Inmates Treasured, Victims Shunned by Two California State Agencies

By Michele Hanisee

If there are two agencies agency full of bureaucrats in California who cannot do enough for prison inmates while tromping on crime victims, it is those who work at the Office of Administrative Law (OAL) and those who make policy at the California Department of Corrections and Rehabilitation (CDCR).

The OAL is nominally tasked with ensuring “that agency regulations are clear, necessary, legally valid, and available to the public,” yet this agency has demonstrated in its dealings with the death penalty and Prop 57 just how it treasures prison inmates and has contempt for crime victims. CDCR, of course, is charged with incarcerating convicted criminals, “rehabilitation” of same, and parole supervision of a limited number of inmates.

The death penalty and Prop 57 are two stark demonstrations of the underlying motivations of the two agencies.  Within only a few months of passage, CDCR and OAL have greased up and ready to go prison releases, in stark contrast to their deliberate, years long, foot-dragging on death penalty protocols.

For nearly TEN YEARS after a federal judge stopped California from using a three-drug protocol, CDCR deliberately dragged its feet on adopting a new protocol even though the judge had ruled that a one drug protocol could be used instead.  CDCR spent more than EIGHT YEARS exploring other three-drug protocols and then sitting on a single drug protocol before being sued in 2014 by Kermit Alexander, whose mother, sister and two nephews were murdered in 1984, and Bradley Winchell, whose sister was raped and murdered in 1983.

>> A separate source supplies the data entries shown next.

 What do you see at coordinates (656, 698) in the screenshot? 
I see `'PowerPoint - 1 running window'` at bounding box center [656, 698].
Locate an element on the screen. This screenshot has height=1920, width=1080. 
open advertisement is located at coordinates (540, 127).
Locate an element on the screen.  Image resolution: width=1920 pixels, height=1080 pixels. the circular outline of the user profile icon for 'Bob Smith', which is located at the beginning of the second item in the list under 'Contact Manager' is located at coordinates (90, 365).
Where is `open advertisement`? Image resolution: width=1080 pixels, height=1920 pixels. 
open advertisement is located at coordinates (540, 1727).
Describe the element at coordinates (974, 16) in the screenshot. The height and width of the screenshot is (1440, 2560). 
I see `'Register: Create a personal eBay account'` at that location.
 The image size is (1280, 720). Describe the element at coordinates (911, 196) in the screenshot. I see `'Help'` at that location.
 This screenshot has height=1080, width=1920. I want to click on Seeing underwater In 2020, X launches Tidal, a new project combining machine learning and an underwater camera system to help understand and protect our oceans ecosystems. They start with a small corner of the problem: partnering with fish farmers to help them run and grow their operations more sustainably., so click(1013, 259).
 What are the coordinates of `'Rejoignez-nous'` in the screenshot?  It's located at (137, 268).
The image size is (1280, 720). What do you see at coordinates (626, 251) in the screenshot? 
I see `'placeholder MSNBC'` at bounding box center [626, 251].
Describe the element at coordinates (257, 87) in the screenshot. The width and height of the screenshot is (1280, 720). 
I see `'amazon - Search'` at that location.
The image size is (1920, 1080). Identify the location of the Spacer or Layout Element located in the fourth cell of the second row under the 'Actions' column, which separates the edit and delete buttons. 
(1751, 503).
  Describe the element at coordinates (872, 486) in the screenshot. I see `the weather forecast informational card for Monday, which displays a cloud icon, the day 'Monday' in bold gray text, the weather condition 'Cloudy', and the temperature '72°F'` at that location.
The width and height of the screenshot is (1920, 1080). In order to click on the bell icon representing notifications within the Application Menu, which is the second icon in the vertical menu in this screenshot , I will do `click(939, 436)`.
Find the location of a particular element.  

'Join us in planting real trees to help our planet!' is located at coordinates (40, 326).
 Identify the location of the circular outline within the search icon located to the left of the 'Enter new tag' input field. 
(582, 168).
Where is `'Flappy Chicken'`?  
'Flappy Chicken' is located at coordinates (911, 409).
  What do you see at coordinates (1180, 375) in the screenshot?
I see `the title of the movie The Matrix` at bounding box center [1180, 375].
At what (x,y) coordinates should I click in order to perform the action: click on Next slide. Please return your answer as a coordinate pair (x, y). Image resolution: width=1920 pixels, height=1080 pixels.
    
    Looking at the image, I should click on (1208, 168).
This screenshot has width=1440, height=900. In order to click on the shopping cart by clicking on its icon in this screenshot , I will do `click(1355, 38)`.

After a Sacramento Superior Court Judge rejected CDCR’s argument that Alexander and Winchell lacked standing to bring a lawsuit, CDCR agreed to settle the lawsuit and submit the one-drug protocol they had been sitting on for over a year to the OAL.  The CDCR regulation was submitted in October 2015 to the OAL. The OAL then granted extension after extension to the public comment period until the California Supreme Court placed on hold Proposition 66.  Prop 66 was approved by voters in 2016 to speed up death penalty appeals and provide justice for victims.  Scarcely had the ink dried on the Supreme Court order than the OAL issued a 25-page decision disapproving the new CDCR death penalty regulations, citing the need for public comment, inconsistencies and ambiguities in the regulation, and a need for justification for some regulations.

Among other issues, the OAL was troubled by the decision to use a 7.5-gram dose when 5 grams was sufficient, why there was a $50 limit on the inmate’s last meal, and what the monthly inspections of the death chamber entailed.

Contrast the feet dragging on the death penalty regulations with the absolute rush by OAL and CDCR to develop and implement regulations to allow early release of prison inmates under Prop 57.  First, CDCR claimed and OAL decreed that the regulations were “emergency regulations.”  “Emergency” is defined by Government Code section 11342.545 as a need to “avoid serious harm to the public peace, health, safety, or general welfare.”  So, yes, you have read correctly—-both agencies believed serious harm would be done to the public peace, health and welfare if prison inmates were denied a chance to be paroled years early!

By invoking the “emergency” exception in connection with Prop 57, CDCR benefits by limiting public comment and by allowing the regulation to take immediate effect for 180 days after it is submitted to the Secretary of State. In this instance, both CDCR and the OAL have trampled on the constitutional rights of victims. One prime example is the elimination of the right of victims, as set forth in the California Constitution, to attend any parole or post-conviction release hearing.  CDCR has now limited the victim to a written statement submitted to a hearing officer.

As the ADDA pointed out in a letter to the OAL, nothing in the language of Proposition 57 eliminates or conflicts with the provisions of the California Constitution,in Article 1, Sections (b)(7) and (8), that are commonly known as “Marsy’s law.”  CDCR was directed to adopt regulations “in furtherance” of Proposition 57 but it has no legal authority to draft regulations that exceed the scope of Prop 57 by eliminating the Constitutional rights of victims. While hot and bothered by the cost limits for last meals, the OAL apparently hasn’t mustered the time to read the California Constitution and question CDCR’s abrogation of victim’s rights in these “emergency” Prop 57 regulations.

It will likely take a court to rule on CDCR’s attempt to eviscerate victim’s rights guaranteed in the California Constitution.  What is abundantly clear, however, is that for CDCR and the OAL, the rights of victims pale in importance to those of the prison inmates who victimized them.

Michele Hanisee is Vice President of the Association of Los Angeles Deputy District Attorneys, the collective bargaining agent representing nearly 1,000 Deputy District Attorneys who work for the County of Los Angeles.